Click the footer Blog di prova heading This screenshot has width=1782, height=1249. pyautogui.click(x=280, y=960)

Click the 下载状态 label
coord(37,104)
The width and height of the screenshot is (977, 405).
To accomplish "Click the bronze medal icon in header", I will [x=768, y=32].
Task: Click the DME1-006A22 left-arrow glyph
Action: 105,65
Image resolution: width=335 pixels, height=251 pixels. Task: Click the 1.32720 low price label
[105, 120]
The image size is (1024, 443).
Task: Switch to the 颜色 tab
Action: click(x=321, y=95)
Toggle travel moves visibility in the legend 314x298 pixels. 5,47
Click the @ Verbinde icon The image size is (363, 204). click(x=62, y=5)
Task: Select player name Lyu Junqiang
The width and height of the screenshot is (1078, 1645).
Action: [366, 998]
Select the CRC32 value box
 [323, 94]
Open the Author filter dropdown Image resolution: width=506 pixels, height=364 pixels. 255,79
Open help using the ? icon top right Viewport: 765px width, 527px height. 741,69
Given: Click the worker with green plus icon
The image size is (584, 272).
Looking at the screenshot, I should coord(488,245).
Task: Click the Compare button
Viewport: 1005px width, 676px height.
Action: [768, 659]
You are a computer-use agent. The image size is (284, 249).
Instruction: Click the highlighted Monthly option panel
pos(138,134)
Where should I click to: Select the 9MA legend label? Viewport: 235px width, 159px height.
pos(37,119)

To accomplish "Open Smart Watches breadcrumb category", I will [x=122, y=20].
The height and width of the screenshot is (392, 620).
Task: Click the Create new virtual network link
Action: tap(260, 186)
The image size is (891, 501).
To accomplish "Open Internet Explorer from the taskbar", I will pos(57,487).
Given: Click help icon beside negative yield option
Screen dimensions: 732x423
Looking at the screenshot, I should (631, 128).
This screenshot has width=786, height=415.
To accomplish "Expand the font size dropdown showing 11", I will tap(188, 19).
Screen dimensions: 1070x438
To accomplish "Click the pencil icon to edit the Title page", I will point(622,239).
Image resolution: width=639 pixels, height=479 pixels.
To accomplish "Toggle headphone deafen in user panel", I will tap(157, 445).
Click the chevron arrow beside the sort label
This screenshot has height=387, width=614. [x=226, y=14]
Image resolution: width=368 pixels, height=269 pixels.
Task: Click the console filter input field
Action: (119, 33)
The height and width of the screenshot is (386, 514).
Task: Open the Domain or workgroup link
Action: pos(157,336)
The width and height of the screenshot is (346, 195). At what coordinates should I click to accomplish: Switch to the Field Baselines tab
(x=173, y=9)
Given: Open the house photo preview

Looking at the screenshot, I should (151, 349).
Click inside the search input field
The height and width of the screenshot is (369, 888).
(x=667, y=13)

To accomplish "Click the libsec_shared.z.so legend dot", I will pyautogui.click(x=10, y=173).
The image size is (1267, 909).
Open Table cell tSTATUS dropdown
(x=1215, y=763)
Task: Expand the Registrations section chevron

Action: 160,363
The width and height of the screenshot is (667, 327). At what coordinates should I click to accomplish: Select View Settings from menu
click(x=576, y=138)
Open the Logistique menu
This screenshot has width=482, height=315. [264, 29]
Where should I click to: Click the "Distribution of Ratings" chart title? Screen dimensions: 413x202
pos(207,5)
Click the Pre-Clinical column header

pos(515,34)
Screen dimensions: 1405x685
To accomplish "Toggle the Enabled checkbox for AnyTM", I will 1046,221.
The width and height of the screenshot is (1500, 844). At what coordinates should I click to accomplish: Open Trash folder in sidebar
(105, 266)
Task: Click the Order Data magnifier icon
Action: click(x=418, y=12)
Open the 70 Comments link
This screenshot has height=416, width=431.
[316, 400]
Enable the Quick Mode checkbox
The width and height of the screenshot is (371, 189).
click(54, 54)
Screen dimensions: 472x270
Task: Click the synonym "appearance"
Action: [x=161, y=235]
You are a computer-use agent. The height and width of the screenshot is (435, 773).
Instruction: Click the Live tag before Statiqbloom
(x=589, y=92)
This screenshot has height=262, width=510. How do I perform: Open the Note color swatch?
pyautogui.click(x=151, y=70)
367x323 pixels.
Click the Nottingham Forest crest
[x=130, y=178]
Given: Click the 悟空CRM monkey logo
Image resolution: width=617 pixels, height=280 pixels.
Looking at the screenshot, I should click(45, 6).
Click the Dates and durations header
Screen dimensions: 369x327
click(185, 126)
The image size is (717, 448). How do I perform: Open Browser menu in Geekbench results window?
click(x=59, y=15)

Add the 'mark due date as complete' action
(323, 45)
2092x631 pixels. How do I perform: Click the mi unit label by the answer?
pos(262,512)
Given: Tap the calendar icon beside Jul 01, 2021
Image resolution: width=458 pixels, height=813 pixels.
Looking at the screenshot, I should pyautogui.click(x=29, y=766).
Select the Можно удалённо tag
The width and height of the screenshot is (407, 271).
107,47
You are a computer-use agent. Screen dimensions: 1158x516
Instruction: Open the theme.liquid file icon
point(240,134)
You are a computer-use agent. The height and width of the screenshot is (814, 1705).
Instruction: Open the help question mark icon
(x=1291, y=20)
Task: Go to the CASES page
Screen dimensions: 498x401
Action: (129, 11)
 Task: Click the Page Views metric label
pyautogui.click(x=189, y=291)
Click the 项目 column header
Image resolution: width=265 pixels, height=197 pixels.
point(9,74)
* * * * *
**Task**
Would you quote everything above from the line containing "Click the @" down to the line containing "Open the Author"? Include both of those lines and nothing else.

**Exercise solution**
Click the @ Verbinde icon The image size is (363, 204). click(x=62, y=5)
Task: Select player name Lyu Junqiang
The width and height of the screenshot is (1078, 1645).
Action: [366, 998]
Select the CRC32 value box
 [323, 94]
Open the Author filter dropdown Image resolution: width=506 pixels, height=364 pixels. 255,79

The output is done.